In OnResponseComplete, OnResponsEerror I eventually call also:
::WinHttpSetStatusCallback(handle, NULL, 0, 0);
assert(::WinHttpCloseHandle(this->handle));
this->handle = nullptr;
Roman R was right about the issue just want to include more details in the response.
Cancellation is tricky. For WinHTTP you need to remember that callbacks fire on a thread pool. They can arrive on a random thread and since the thread pool does not guarantee when the callback is executed, you could call WinHttpSetStatusCallback to clear the callback and then later on still receive callbacks. You thus need to synchronize this yourself. A more subtle problem is that you cannot call back into WinHTTP from a callback. The safest and most reliable way to handle WinHTTP callbacks is to dispatch the callbacks to a single thread. This could be a UI thread or a single-threaded thread pool. You then also need to close the handle first and then wait for the callback to indicate that the handle is closed (WINHTTP_CALLBACK_STATUS_HANDLE_CLOSING) – only then is it safe to release any connection-specific resources, callbacks, etc.

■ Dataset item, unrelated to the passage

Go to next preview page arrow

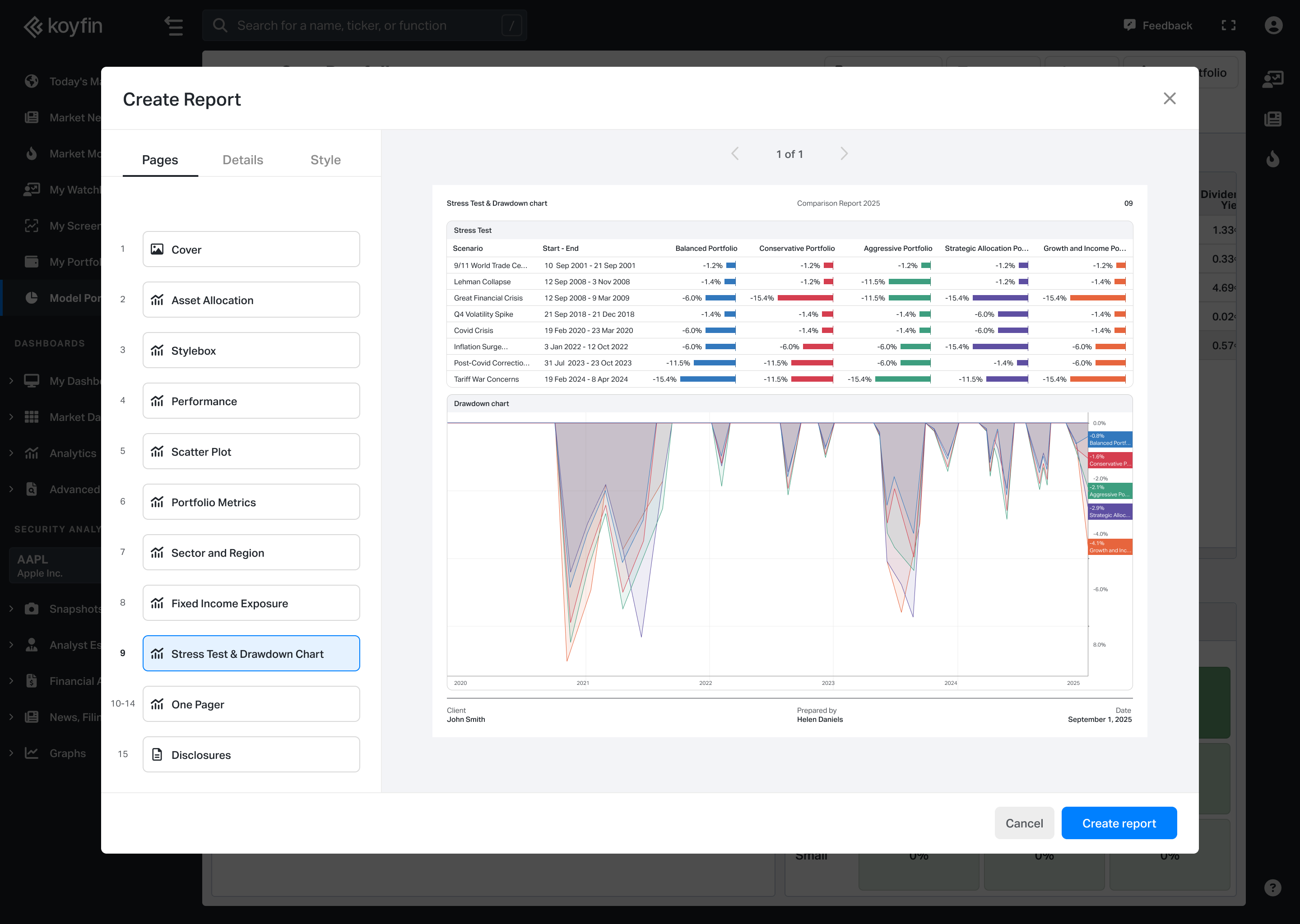[844, 153]
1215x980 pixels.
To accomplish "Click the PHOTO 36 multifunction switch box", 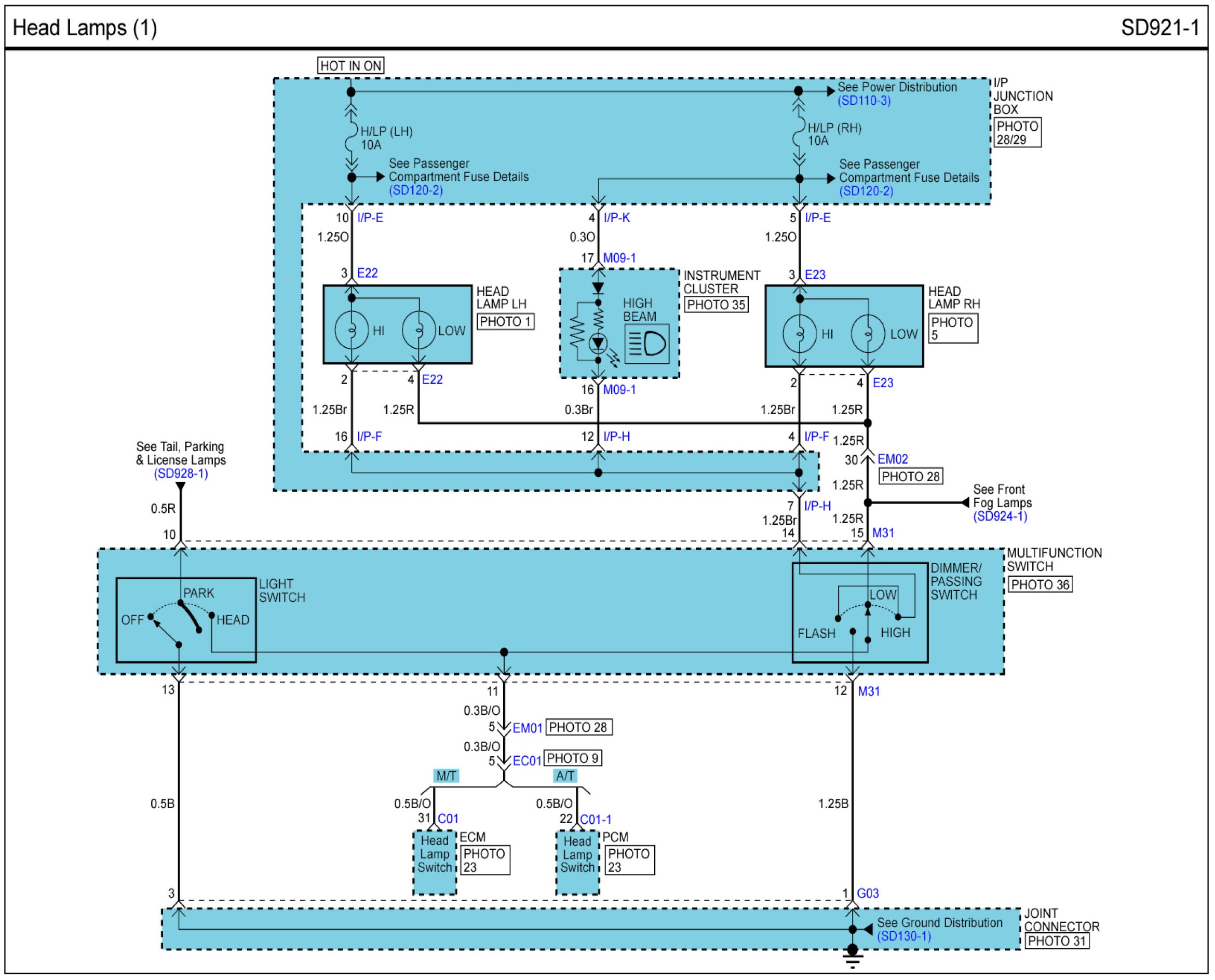I will tap(1040, 585).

My tests so far showed that closing the request handle must be done outside the callbacks and also the final closing of the connection handle. One can queue up the intent to close the request and afterwards the connection closing and other cleanup on a separate thread using QueueUserApc so that at least those 2 operations are synchronized.
EDIT
The problem still remains. What I wrote below did not fix the issue.
The problem described was actually not very much related to ERROR_CANNOT_CONNECT but to the way I was "incorectly" handling the async status callback notifications of winhttp. If anyone would be interested I will copy here a typical way of handling the status notifications.